No one can deny that Adams is a prolific writer and his discography over the past decade serves as ample evidence. By the latest count he has released 17 albums and eight EPs since 2000. Within this trove of content there are equal instances of innovative triumphs and pretentious failures. But Adams’ latest album “Prisoner” falls into the triumph category of his conflicted discography.
Adams had an image crisis following his 2015 cover album of Taylor Swift’s “1989.” What was supposed to be taken as a simple perspective change project instead received a substantial amount of public and critical attention. Some critics used the album to misogynistically attack Swift’s original work while promoting Adams as a pop savior.
For example, Ian Crouch of the New Yorker mansplained that “Blank Space” in the hands of Swift embodies the thrills of being a “wild woman” whereas Adams’ cover was more “subversive” and “sincere.” Other critics used the album as a medium to discuss the declining nature of Adams’ songwriting.
Following the media frenzy, Adams desperately needed a new album that would secure his listener base, and remind critics what made him a great songwriter in the first place.
Luckily, the new album delivers on those needs, but it’s certainly not a joyous celebration. “Prisoner” is decisively a break-up album, both musically and thematically. Almost every song title alludes to being trapped in a fractured state of mind. But fret not, this inherent sorrow benefits Adams’ songwriting significantly. Adams thrives in a melancholic state and his authenticity shines through his songs.
“Doomsday” is a perfect example of the extreme fluidity often found in Adams’ songwriting. Every instrument, from the wailing harmonica to the thundering acoustic guitar, feels completely natural and effortless. And over these exchanges his vocals draw out an emotional plea to a former lover with a catchiness that’s reminiscent of Bruce Springsteen's glory days.
Adams as a songwriter wears his influences on his sleeves. “Prisoner” feels like something right out of the ’80s, though this definitely isn’t a bad thing. In particular the electric organs and wailing guitar solos on “Do You Still Love Me?” have the aura of any classic song by The Smiths or Bob Dylan.
The rest of the songs on the album mostly utilize acoustic guitars backed by upbeat drums and a variety of accompanying instruments. From a musical standpoint, it’s Adams’ best work in 10 years.

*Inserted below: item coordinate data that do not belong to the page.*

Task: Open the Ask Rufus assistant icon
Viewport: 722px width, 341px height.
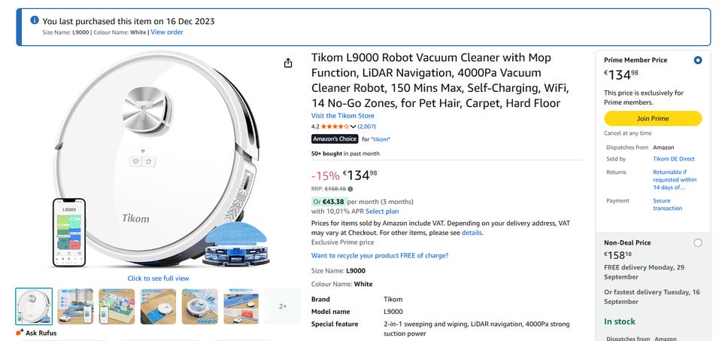Action: (x=20, y=332)
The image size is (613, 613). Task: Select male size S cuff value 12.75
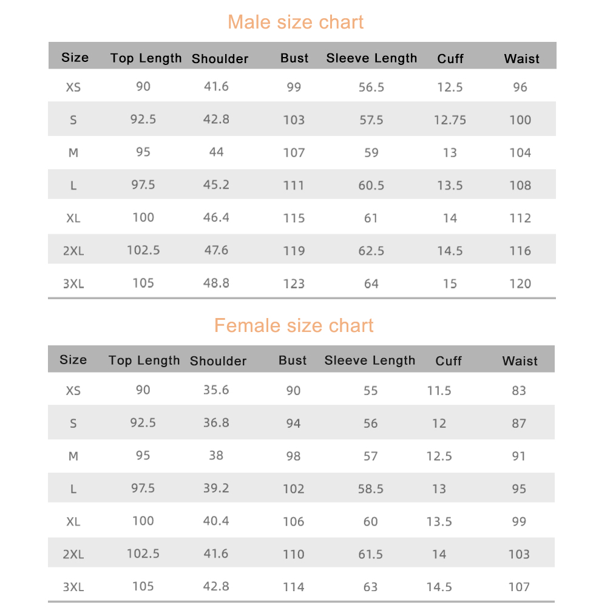tap(450, 120)
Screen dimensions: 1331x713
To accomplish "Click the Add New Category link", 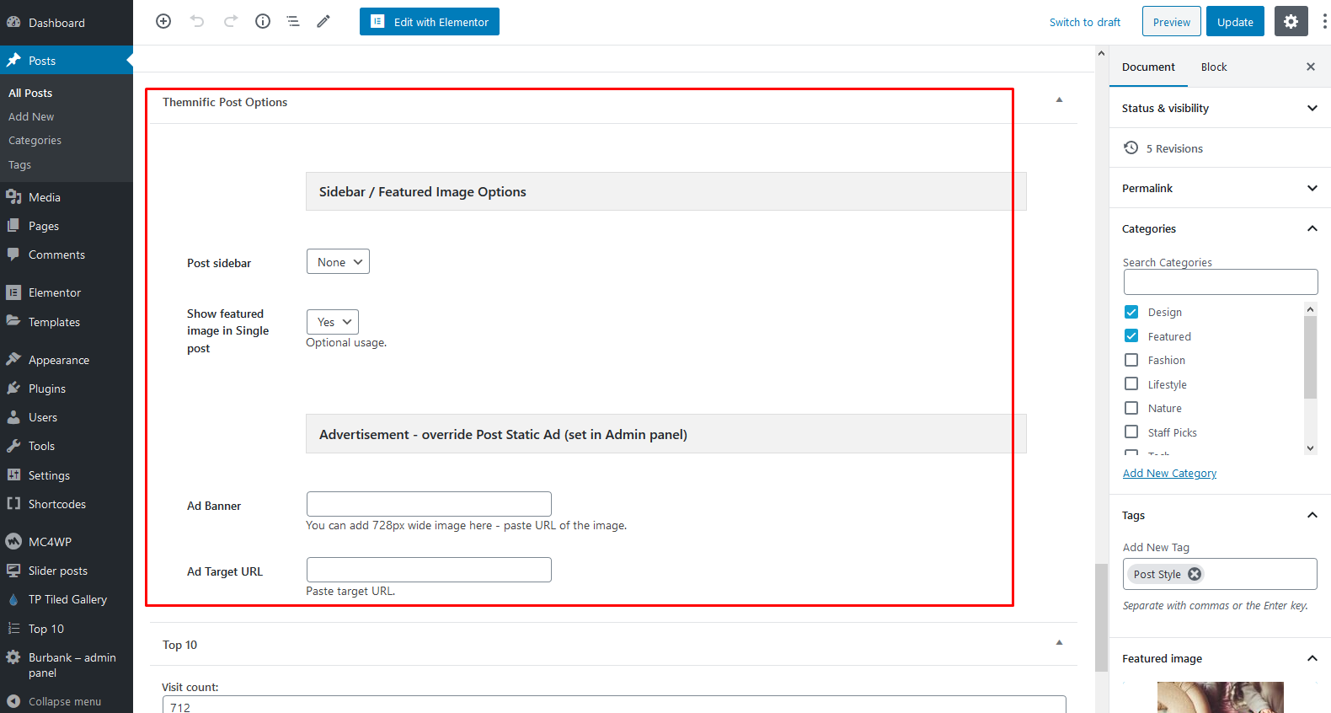I will pyautogui.click(x=1169, y=474).
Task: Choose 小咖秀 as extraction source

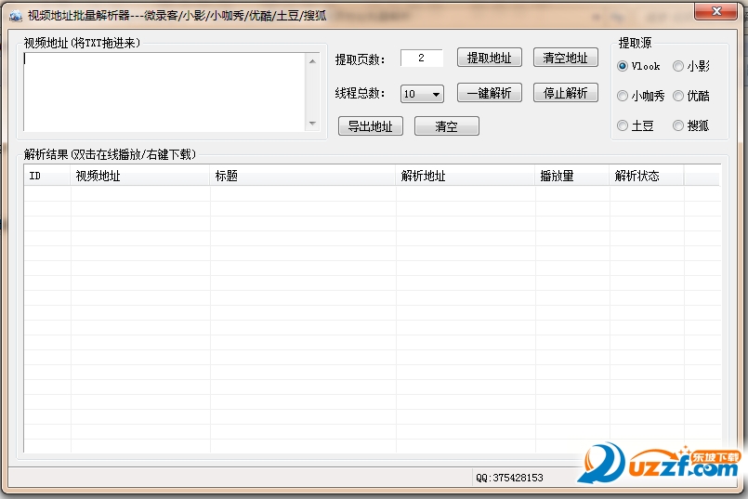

“Prisoner” is a smart album because it was exactly what Adams needed to put out at this point in his career. A reminder that if he wants to, he can still make an excellent sounding soft-rock record; one that opens up his horizons for a whole new decade of potential experimentation and new music. In the end, Adams’ credibility is secured and we get an excellent sounding album. Whoever said breakups can’t be beneficial?